**What to produce:** Begin at the line with "Open the Additional palette tab" and set down each line exactly until the listing ends. Images stay out.

**Exercise material:**

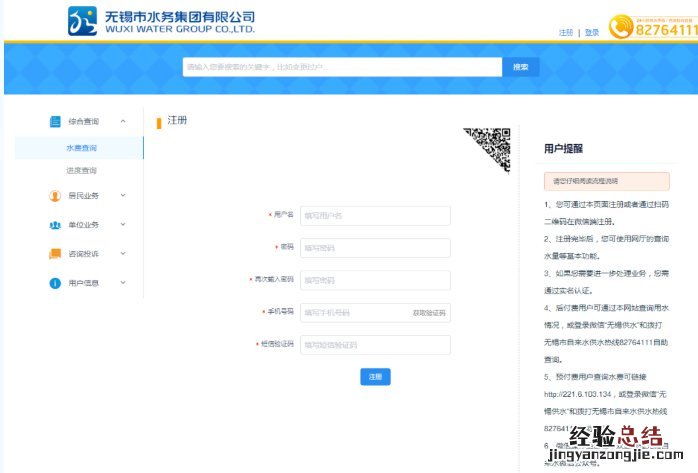The height and width of the screenshot is (473, 698).
Task: Expand the 居民业务 menu chevron
Action: tap(123, 196)
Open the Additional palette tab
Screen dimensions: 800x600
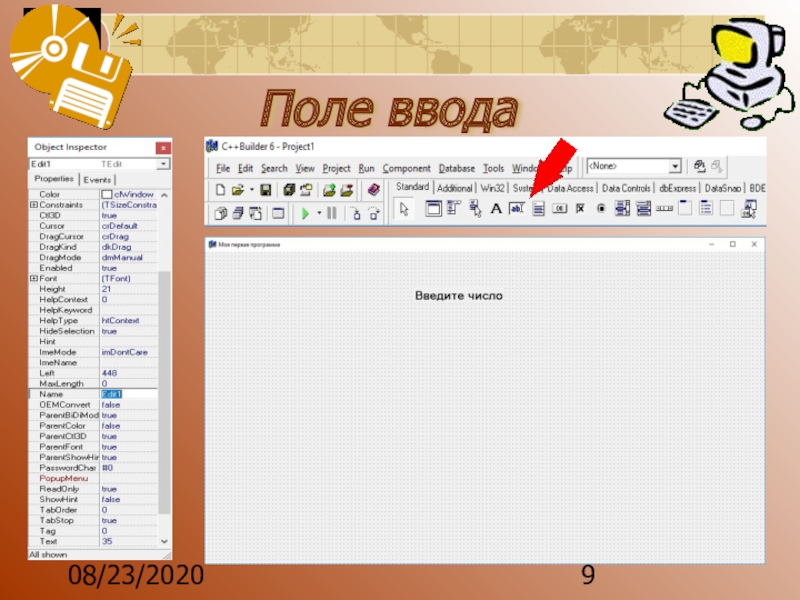coord(455,188)
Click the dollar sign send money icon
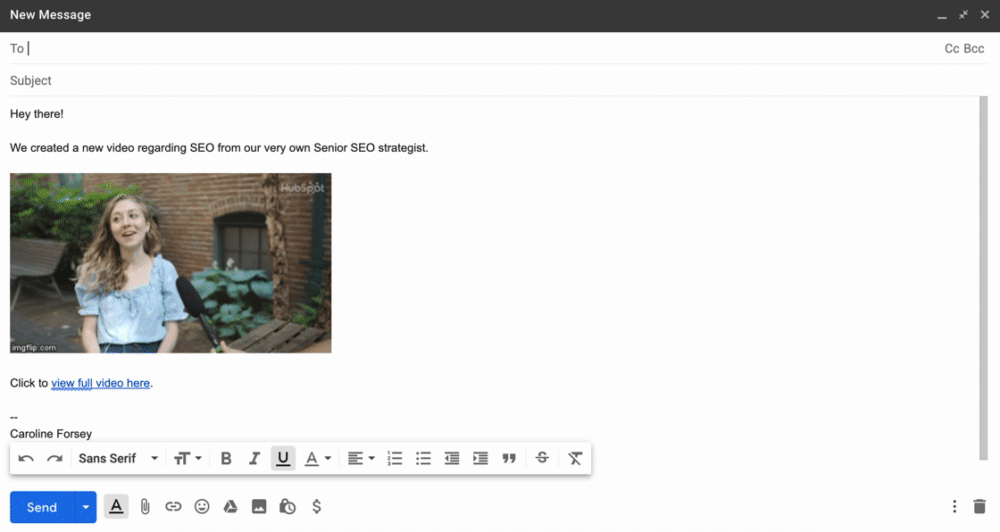 point(317,507)
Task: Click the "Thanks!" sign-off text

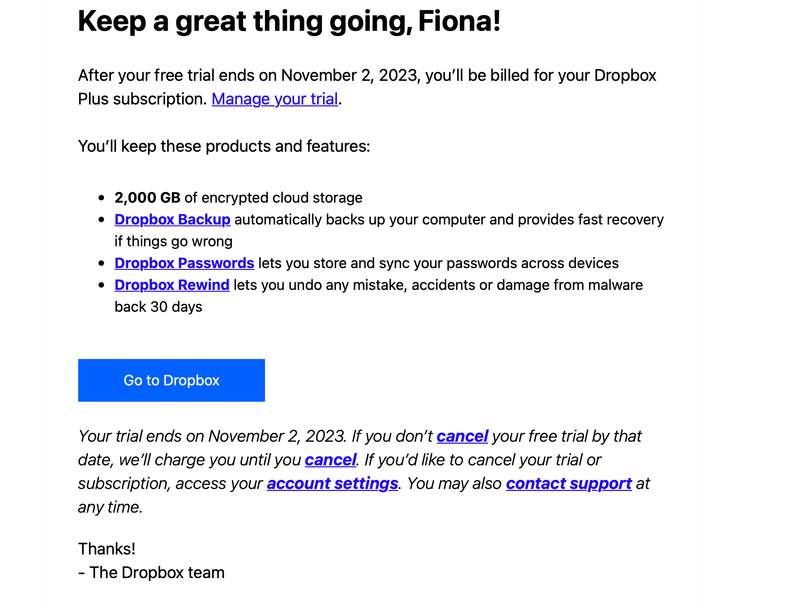Action: pos(106,549)
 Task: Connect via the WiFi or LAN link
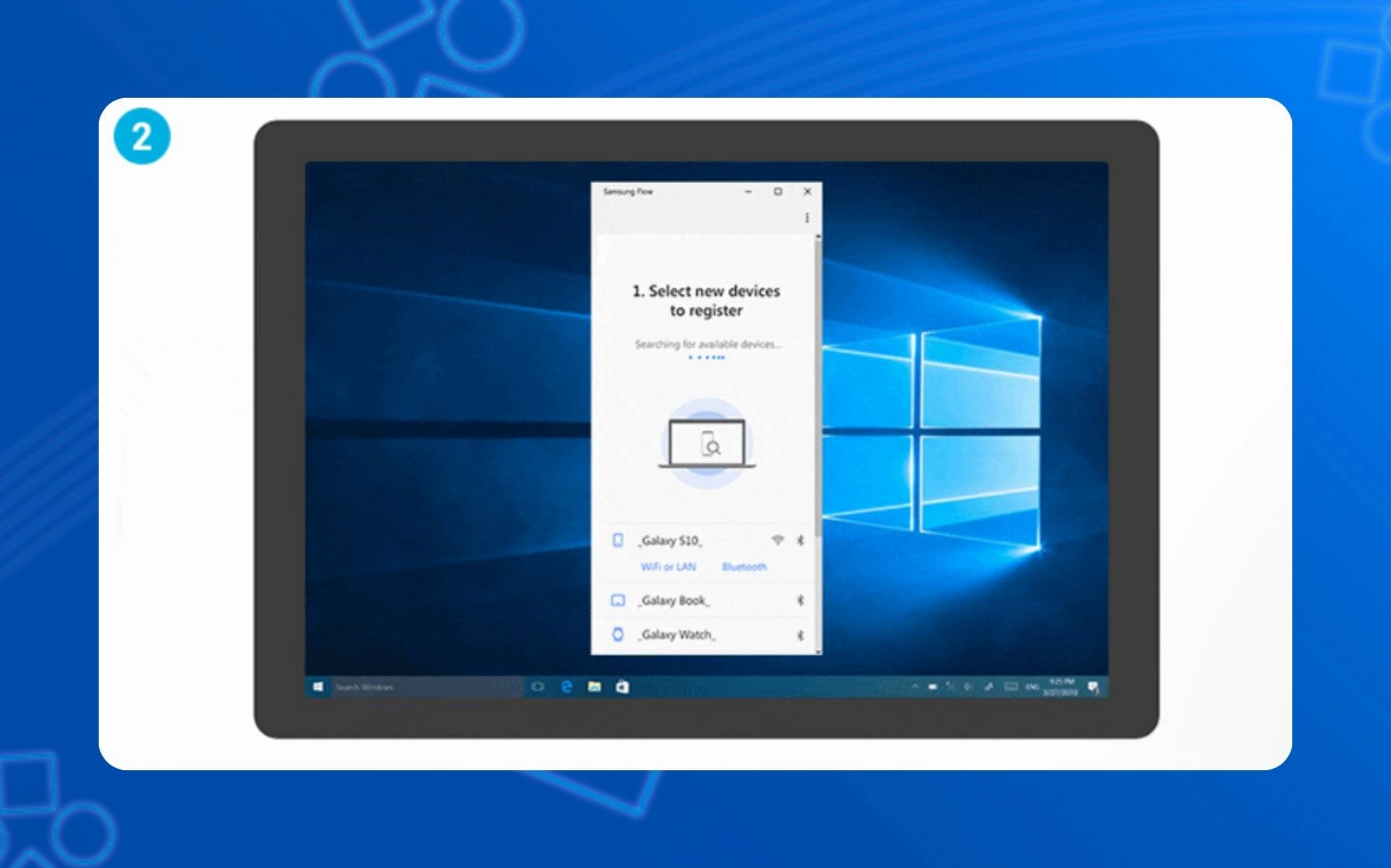(668, 566)
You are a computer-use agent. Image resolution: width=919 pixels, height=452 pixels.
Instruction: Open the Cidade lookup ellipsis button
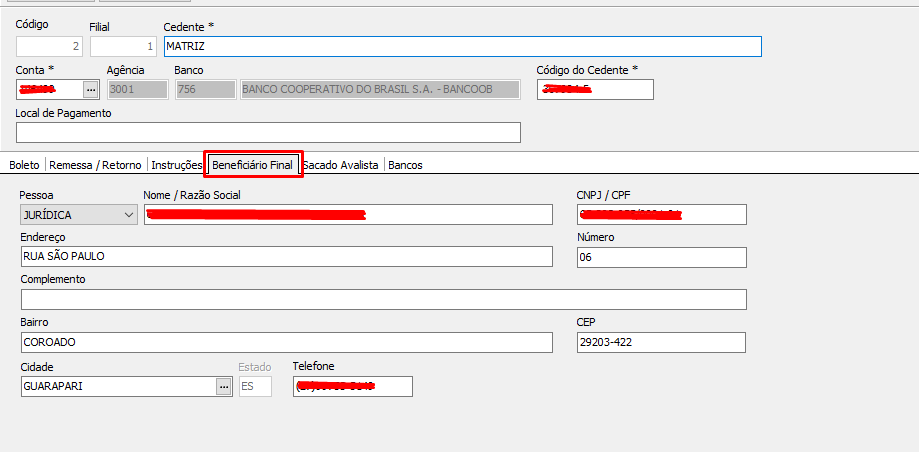point(223,387)
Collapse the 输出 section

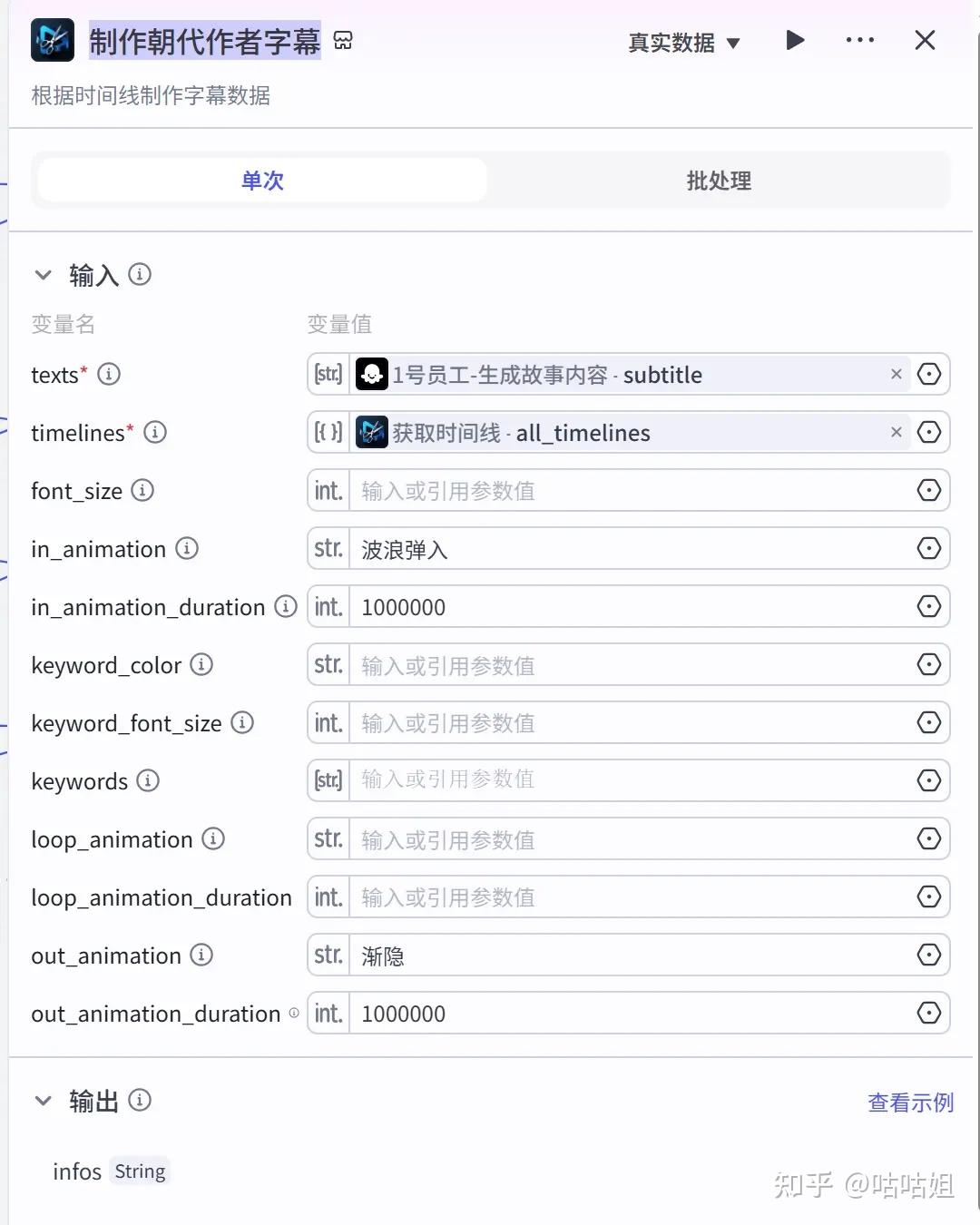(43, 1101)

**Exercise solution:**
Open the Additional palette tab
Screen dimensions: 800x600
coord(455,188)
Click the dollar sign send money icon
 point(317,507)
Task: Click the "Thanks!" sign-off text

Action: pos(106,549)
 Task: Connect via the WiFi or LAN link
(668, 566)
You are a computer-use agent. Image resolution: width=919 pixels, height=452 pixels.
Instruction: Open the Cidade lookup ellipsis button
point(223,387)
Collapse the 输出 section

(43, 1101)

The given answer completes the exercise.